BEGIN Material for the task
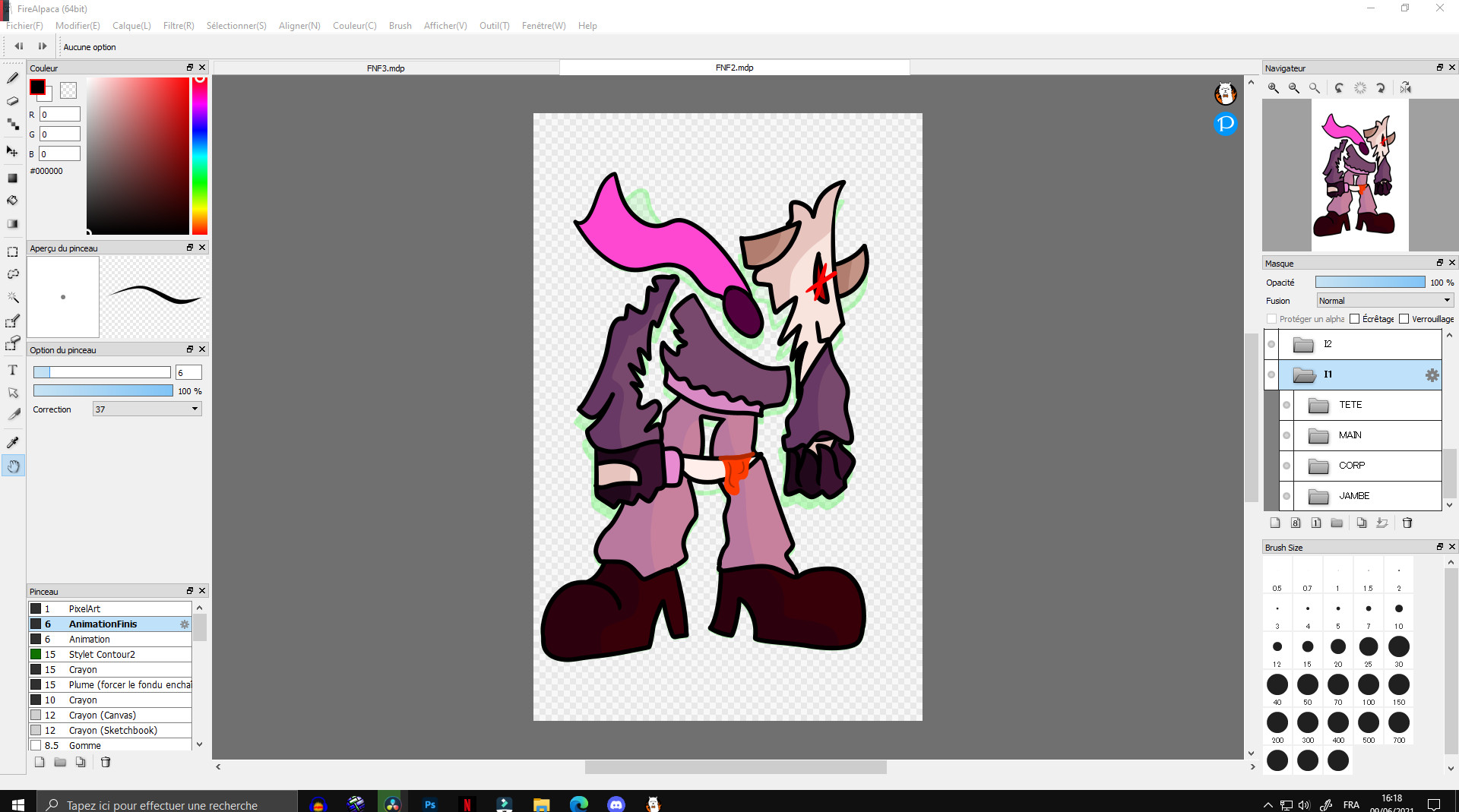Screen dimensions: 1459x812
Task: Toggle visibility of the TETE folder
Action: click(x=1287, y=405)
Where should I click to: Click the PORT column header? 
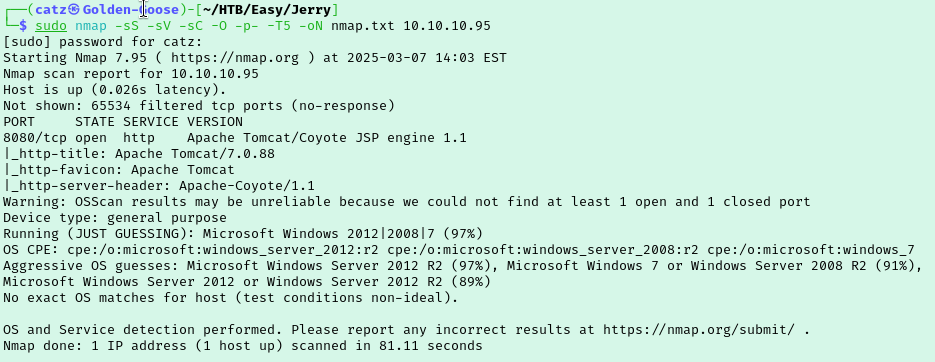(19, 122)
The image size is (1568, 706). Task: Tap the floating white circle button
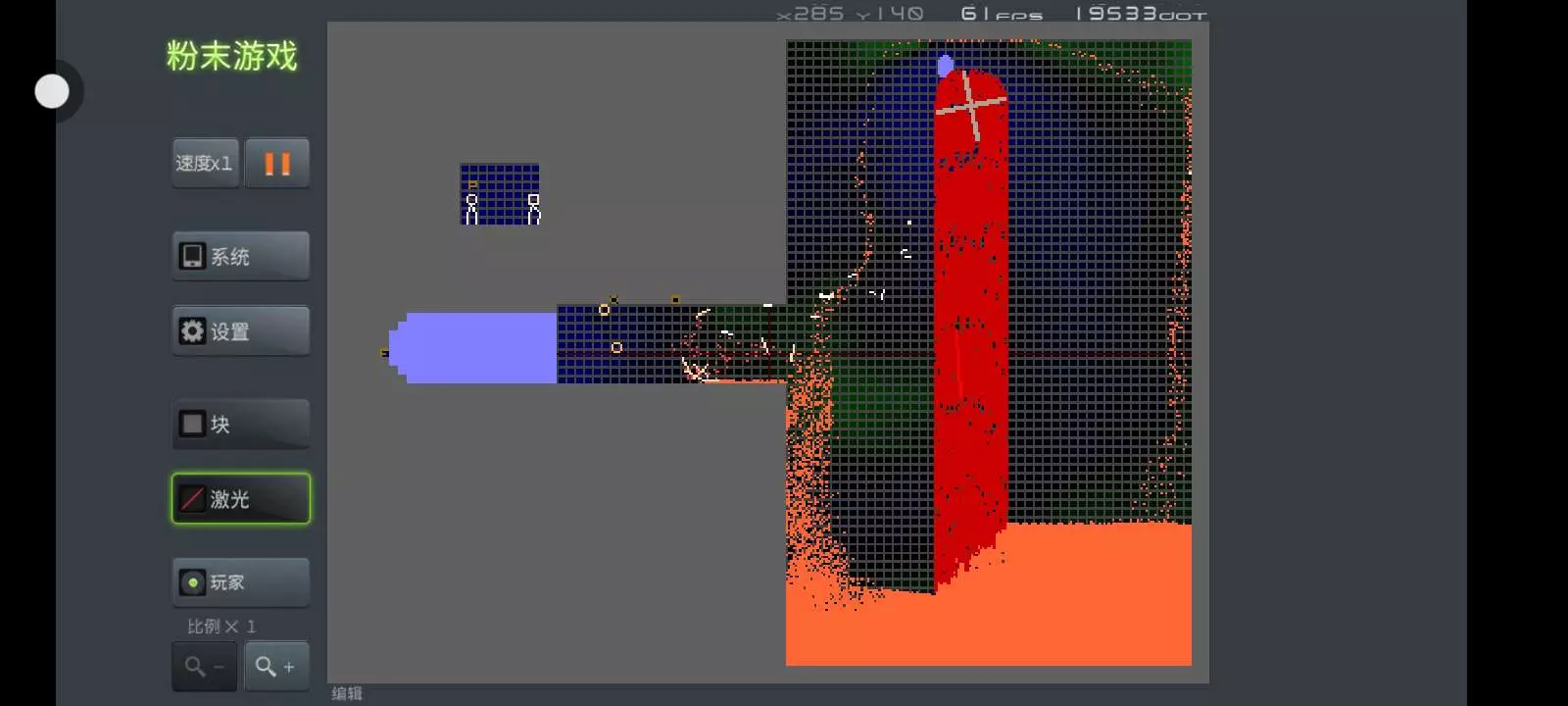(x=52, y=91)
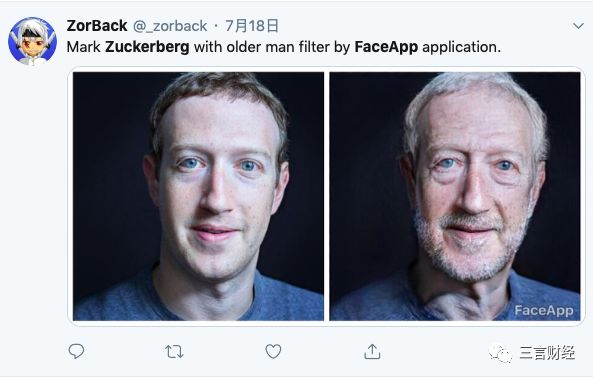Click the bold FaceApp keyword in tweet

pyautogui.click(x=386, y=47)
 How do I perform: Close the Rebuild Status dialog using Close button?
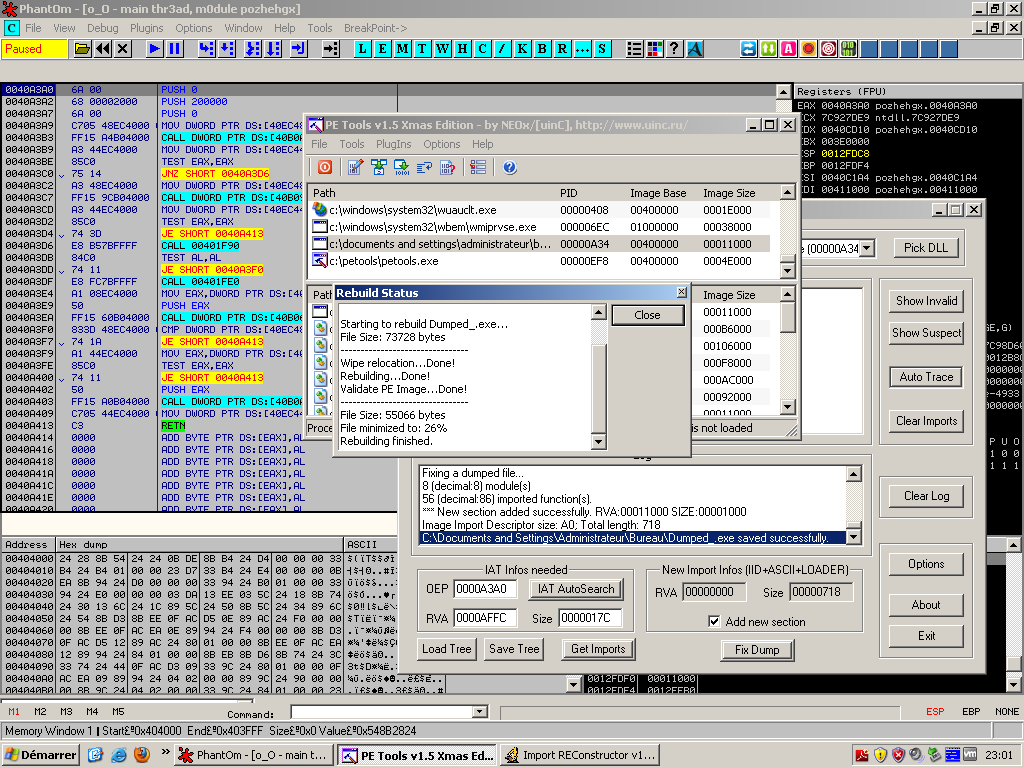tap(647, 315)
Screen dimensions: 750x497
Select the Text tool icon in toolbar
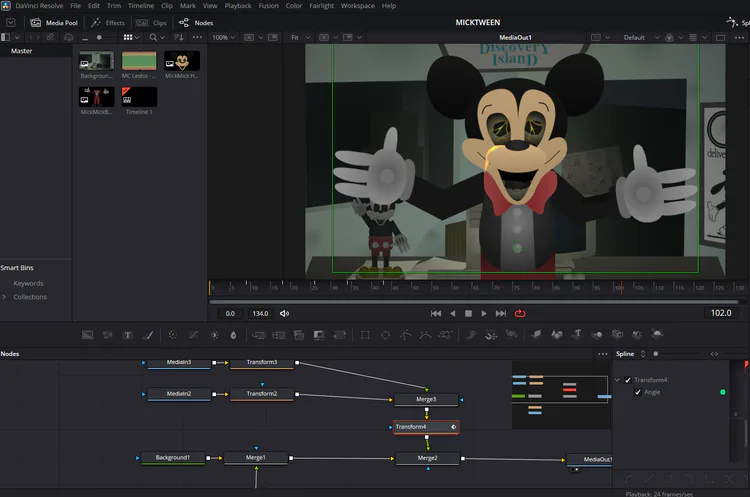click(x=129, y=335)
END Material for the task
▸ Task requirements
When the line containing "Where should I" has been located, retype it and each line after it through the end of the records, excluding the pictures and adding nothing else.

▸ Answer for the task
Where should I click to: Click the PORT column header? 
(19, 122)
The image size is (1568, 706). Task: Tap the floating white circle button
(x=52, y=91)
Click the bold FaceApp keyword in tweet

pyautogui.click(x=386, y=47)
 How do I perform: Close the Rebuild Status dialog using Close button?
tap(647, 315)
Screen dimensions: 750x497
Select the Text tool icon in toolbar
click(x=129, y=335)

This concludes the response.